El juego siguió y Osmar Santos lo narró así: “Chirulirulá Chirulirulí. Recoge el rebote Darío Pereira, toca para Lé, Lé se da vuelta, la lleva a control remoto; pero intercepta Eduardo, toca largo para su portero Valdir Peres, Peres para Roberto, avanza, lleva el balón, mira…mira adelantado a… “.
A lo lejos ambas hinchadas alentaban tocando samba con pitos y maracas. Una música alegre y colorida, frenética y cadenciosa. La gente en las tribunas se estaba divirtiendo. Algunos niños, de unos once años, estaban arriba de la reja, sin polera, su pelo rubio se movía travieso por la brisa primaveral. Y reían, estaban dichosos. El partido estaba entretenido. La música era fenomenal. Hasta Rojas, con la música, se sintió mejor. Era un día de fiesta, de alegría. “Tonterías, no me va a pasar nada”, pensó y sacó el balón del fondo de la red y la devolvió con una patada medida; más alta que fuerte, al centro de la cancha. Lo habían pillado adelantado y le habían marcado un gol igual a los que le hacía, en las juveniles, el idiota de su compañero, ese imbécil fanático de Iron Maiden. El muy desgraciado siempre le hacía goles de sombrerito, de emboquillada. Siempre lo sorprendía adelantado. ¡Maldito desgraciado! Tenía una zurda mortífera, precisa, mentirosa. Por eso odiaba el rock; aunque la samba tampoco le gustaba mucho.

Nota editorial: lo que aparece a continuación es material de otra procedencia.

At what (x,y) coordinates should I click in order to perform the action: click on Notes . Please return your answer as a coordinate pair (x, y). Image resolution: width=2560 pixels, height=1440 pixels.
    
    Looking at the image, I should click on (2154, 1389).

Osmar Santos siguió narrando: “Chirulirulá Chirulirulí Es un espectáculo…Corinthians es el alma de este pueblo, el pueblo de las calles… la fiesta del pueblo…Hoy más que nunca… El Timao del jardin, de las villas…de toda esta ciudad”, señaló y luego calló. Se secó la frente. Y continuó callado por unos segundos. Por varios segundos.